Danach ist meist auch eine neue weiße SIN fällig, wenn die alte nicht so aufgestellt ist, derartige Abwesenheiten zu verkraften.
Unterm Strich landet man beim "normalen" Actionfilm-Schema: Solange die Runner sich erfolgreich über die Konzerngrenze bzw. in Z-Zonen absetzen können und die Verfolger den unmittelbaren Kontakt verlieren, sind sie ziemlich auf der sicheren Seite.
Alles an Spuren von zig verschiedenen Straftaten wird erst dann wirklich relevant, wenn man festgenommen wird - und dann hat man als SIN-loser ohnehin verkackt, Spurenlage hin oder her.

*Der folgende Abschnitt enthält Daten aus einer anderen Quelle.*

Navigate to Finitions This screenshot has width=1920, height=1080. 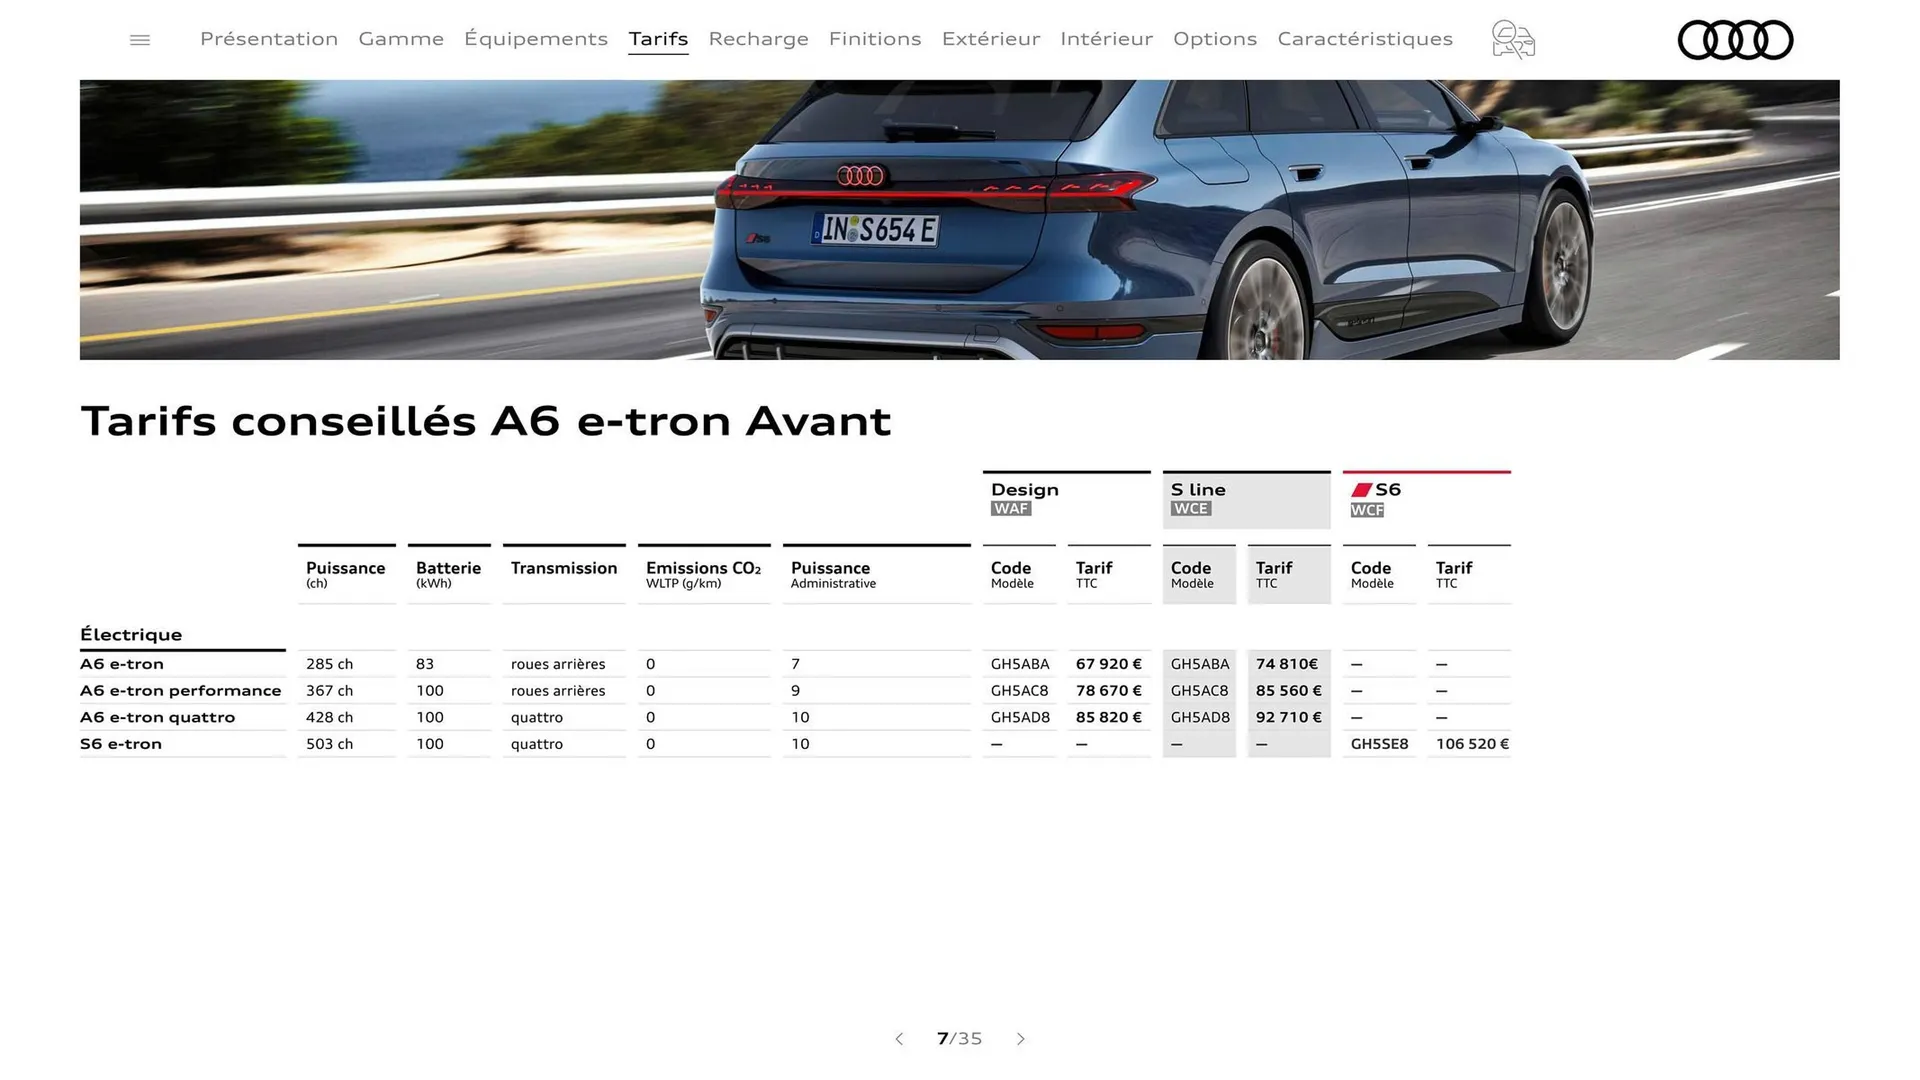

Das ist im Grunde nur dann leicht anders, wenn die Gegenseite irgendwoher Insiderkenntnisse hat oder auch nach einer relativ harmlosen Aktion in die Vollen geht, während die Runner nicht das volle Abtauchprogramm fahren und z.B. zu ihrer weißen SIN zurückkehren, die aber möglicherweise über irgendeinen Weg aufgeflogen ist (da wäre dann am Ehesten ein über die relevanten Spuren modifizierter Wurf angebracht).
Lustigerweise kann keine feindliche Organisation in Z-Zonen massive Kräfte auffahren, ohne die Runner zu verschrecken. Egal wer muss also die Balance zwischen Unauffälligkeit und Manpower sowie Feuerkraft finden (also quasi das Spiegelbild zum Run, der dazu überhaupt geführt hat...) - und genau in dieser Konstellationen können kampfstarke Runner so einem Zugriffsteam dann auch wieder entkommen oder es sogar erfolgreich niederkämpfen.
In "guten" Zonen kann der Star natürlich anders agieren. Da ist dann eben die Frage, gegen wen sich der Run gerichtet hat. Gegen Konzerne? Alles im grünen Bereich, die sind da illegal unterwegs. Gegen öffentliche Einrichtungen oder UCAS-Bürger, so dass der Star zuständig ist? Dann vielleicht lieber in der Z-Zone abtauchen als im lauschigen B- oder A-Häuschen.
Solche untypisch harten Aktionen von der Gegenseite haben dann aber wieder besondere Gründe, die zu einem der berühmt-berüchtigten unbezahlten Folgeabenteuer führen, um den ausnahmsweise auch mittel- und langfristigen Fahndungsdruck loszuwerden.
An der Stelle ist für mich die Frage, ob ich dafür überhaupt mit Checklisten, Tabellen und Zufallseinflüssen arbeiten will - eher nicht.